Me and @milanfahrnholz have just been on holiday to the Chiemsee in Germany. We had a really lovely time! We went round the lake on an electric boat, went swimming (not in the lake - the water was too cold!), visited an island with a palace built for Ludwig II of Bavaria, and just relaxed in the sunshine
WOW! That’s beautiful, and quite unusual for a person of your (supposed) age.
BTW, how old are you?
In Italy I think 99% of the deliveries between the 60es and the early 00s were in hospital. Only recently some people do fancy and expensive home deliveries, but since WWII birth was normally given in hospitals (except for rural areas, maybe).
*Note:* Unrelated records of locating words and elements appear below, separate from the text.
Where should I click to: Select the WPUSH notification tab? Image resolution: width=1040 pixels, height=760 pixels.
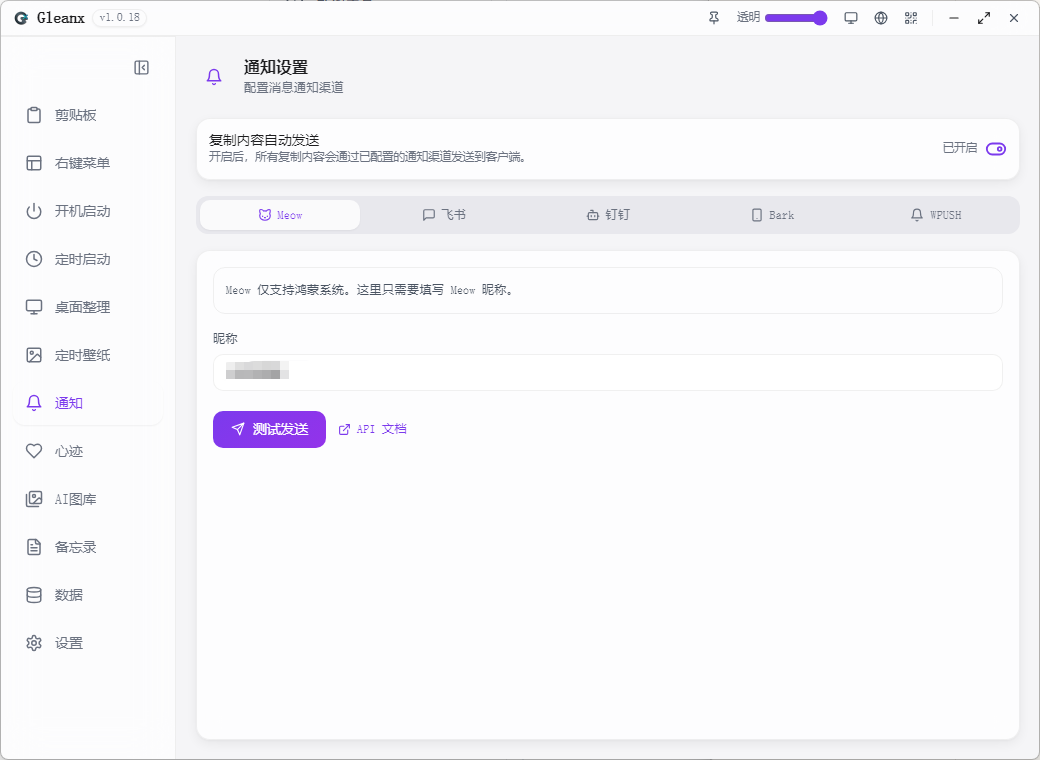[x=936, y=215]
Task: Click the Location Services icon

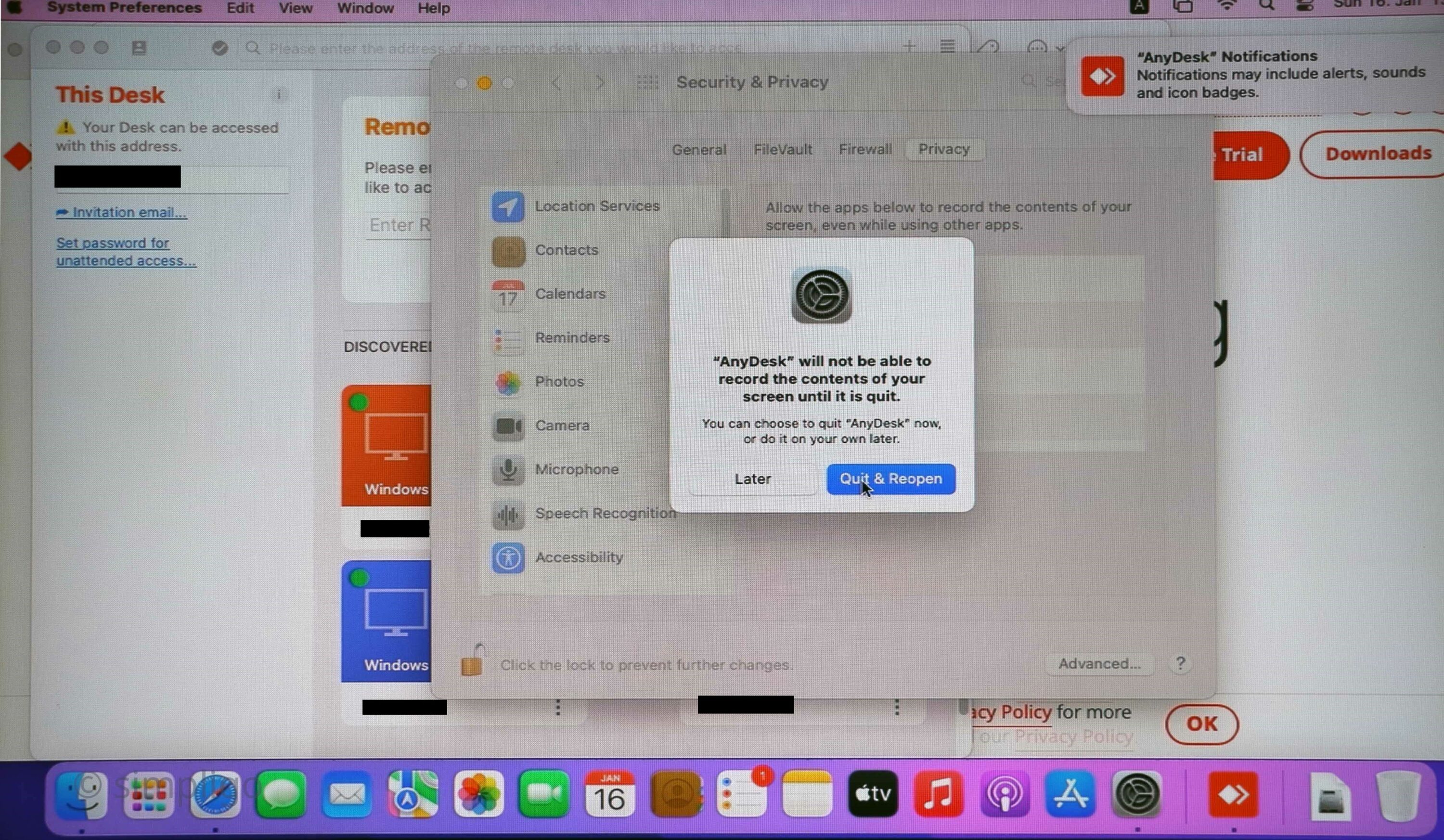Action: click(508, 205)
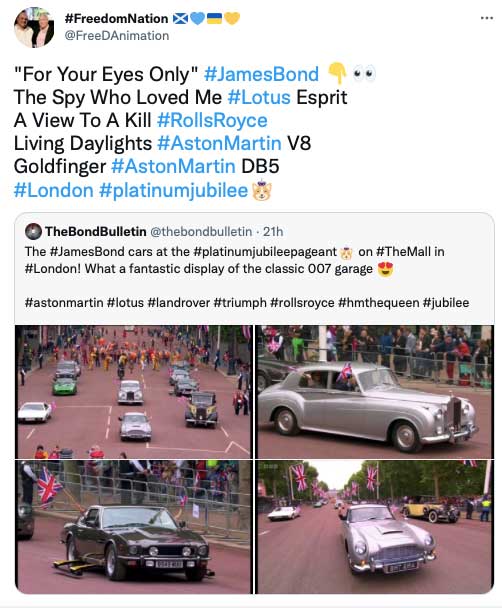Open the #platinumjubilee hashtag link
Viewport: 502px width, 608px height.
point(173,190)
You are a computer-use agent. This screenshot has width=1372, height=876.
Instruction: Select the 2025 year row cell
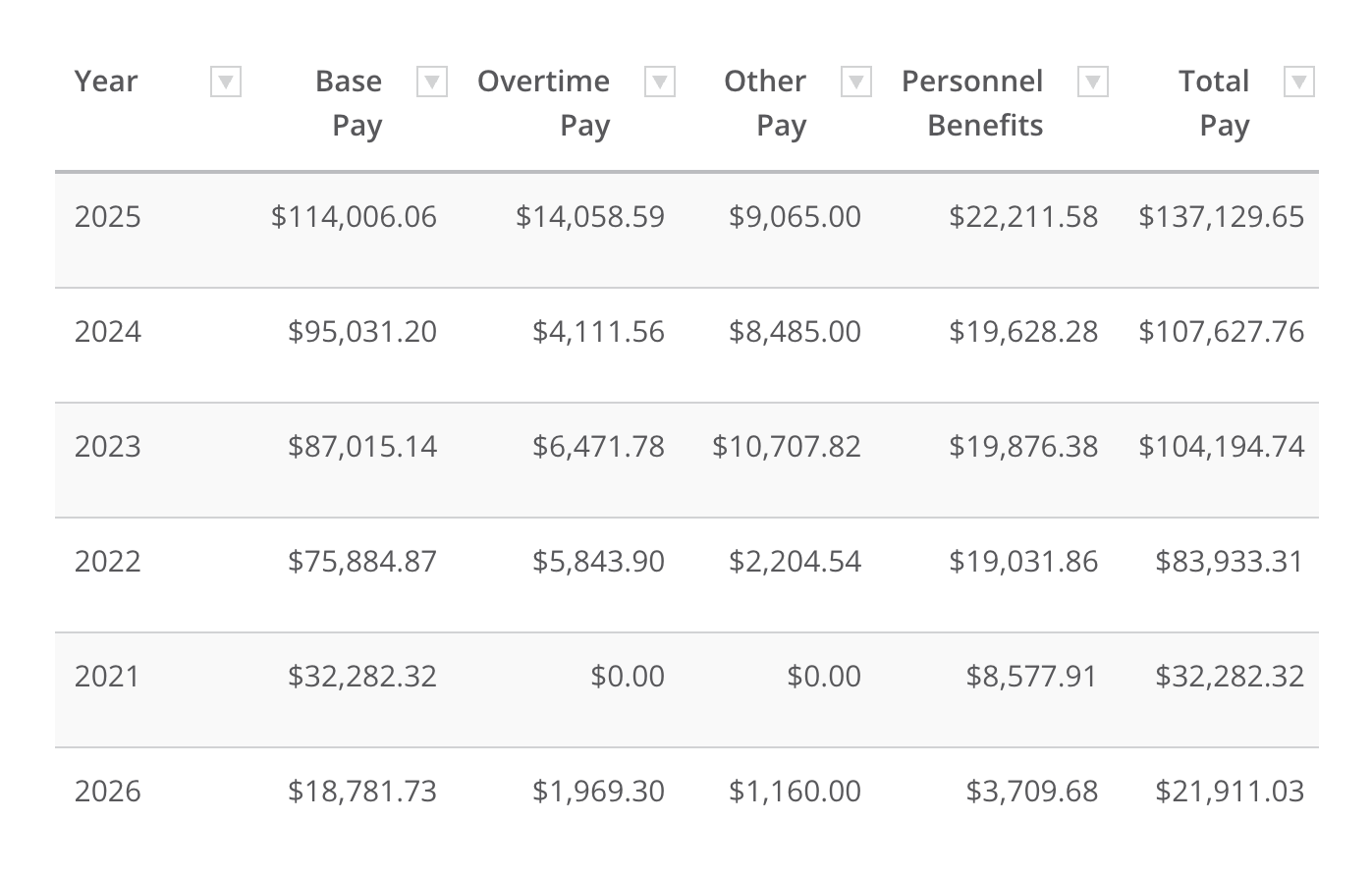(108, 217)
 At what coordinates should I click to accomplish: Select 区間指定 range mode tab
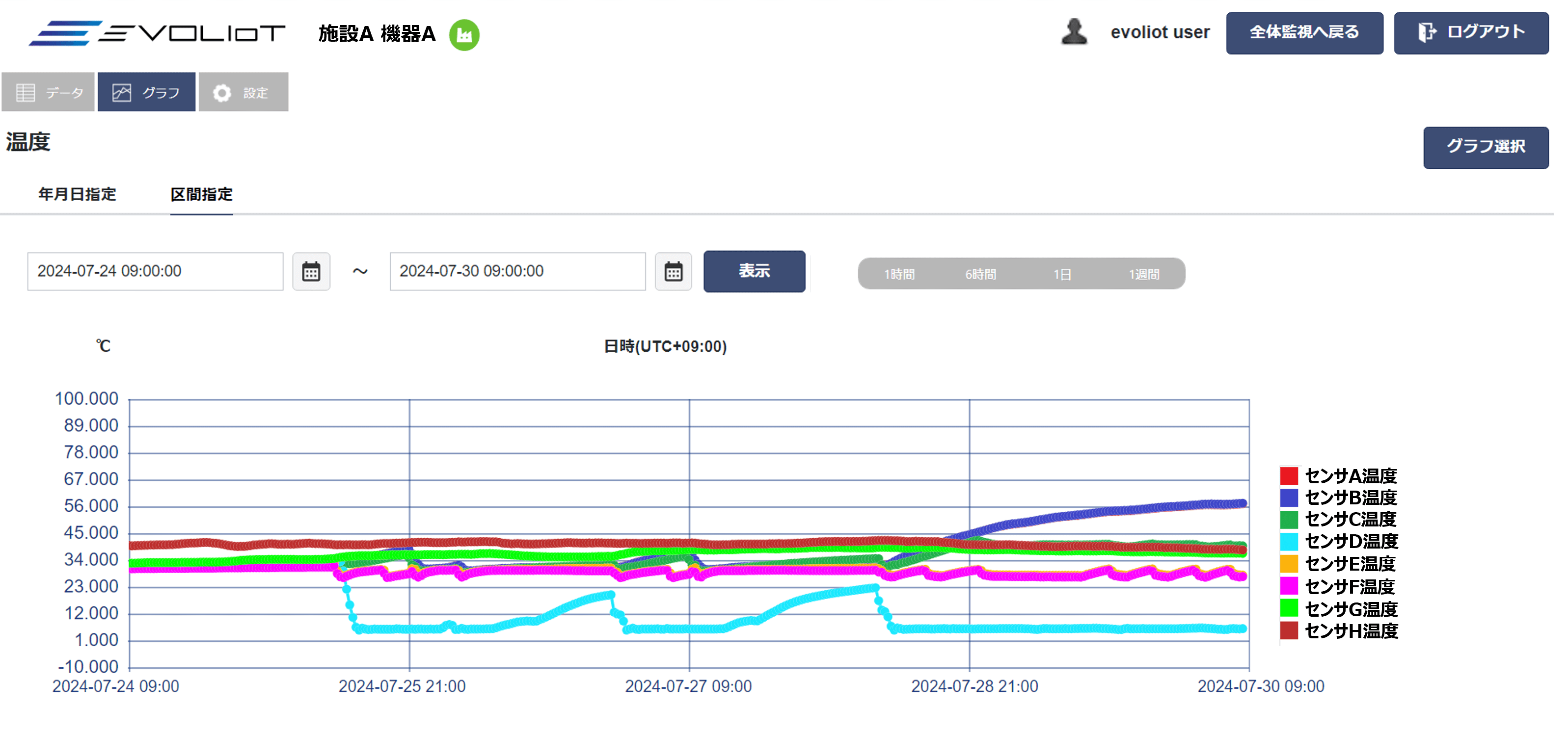pos(201,195)
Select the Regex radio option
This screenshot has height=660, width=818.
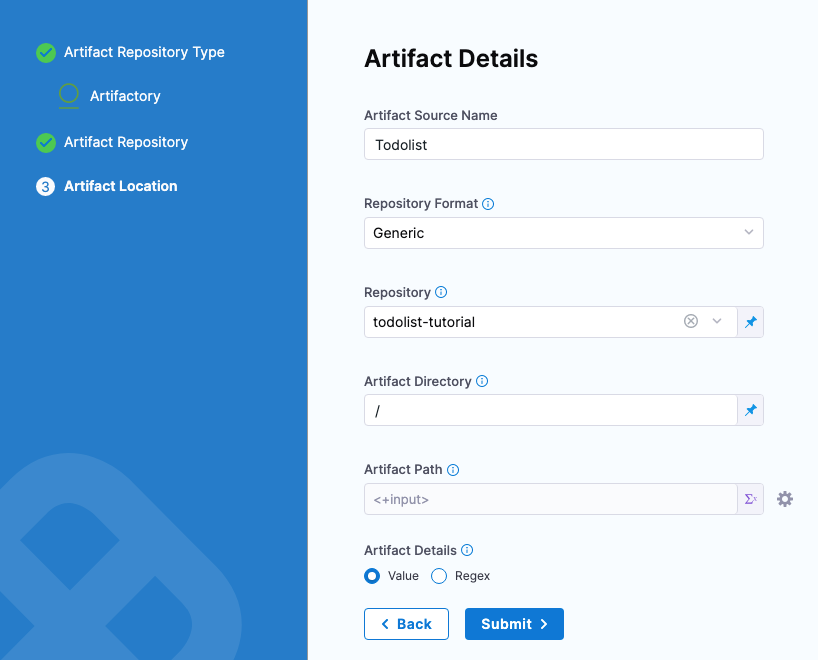[438, 576]
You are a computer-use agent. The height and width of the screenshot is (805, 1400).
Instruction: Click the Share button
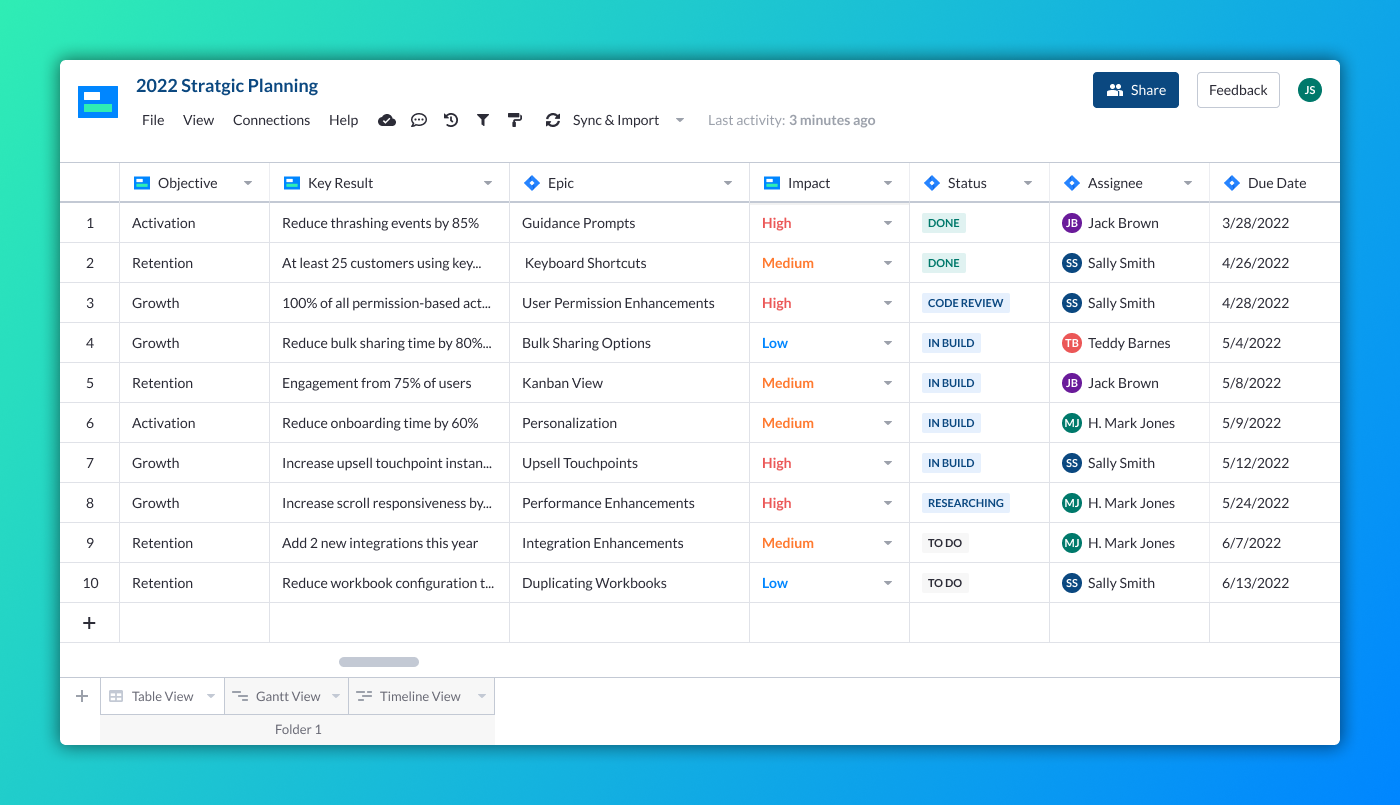(1135, 90)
My parents were born in 1944 and 1949, and both were born in hospital (my grandmother was taken to the hospital by a german ambulance, thanks to my grandfather who could speak a good german and gave the soldiers a fuel tank for the trip. My grandmother told me the german soldier who was in the back of the ambulance told her his wife was at term, too, and he didn’t know if he had become father yet).
I’m Dutch, so not really. For the same reason I’m significantly more likely to have had my tonsils cut. This random article looks reasonable enough at a glance.
That being said, I would’ve probably been born in a hospital if my mom hadn’t gone through labor in a couple of hours, pretty much every woman’s dream I understand. She called around 2 or 3 when it started. The doctor thought there’d be plenty of time to take the 6 'o clock ferry for a birth sometime late in the morning or afternoon, instead I was born at 5.
I’m the envy of many people from my home island, 'cause most birth certificates say mainland city!
Tonsillectomy rates in the Netherlands are some four times higher than in Italy (infra graph p. 99). It was much higher still in the '80s and '90s. Here’s a report about it by the Dutch ministry of finance & economy (§7.4).
In 1998, bijvoorbeeld, werden bij 115 per 10.000 kinderen in Nederland de neus- en keelamandelen verwijderd, resulterend in 33.000 ingrepen per jaar. In Engeland was dit aantal 65 per 10.000 en in Amerika 50 per 10.000 kinderen (Van den Akker, 2004).
It’s one of those things that’s apparently hard to change, like how France & Italy use too much antibiotics, leading to more resistant bacteria. (Belgium also does a lot worse than the Netherlands.)
Three-headed monkeys are actually a hairy species of turtle, known to live for over 150 years. They don’t really start their silvering process until about 120 years of age. Supposedly the Monkey Island three-headed monkey was only in their twenties in the late '80s. I suspect it was actually a fifty-something playing a twenty-something, but either way it’s still decades away from those dreaded silver strands of hair.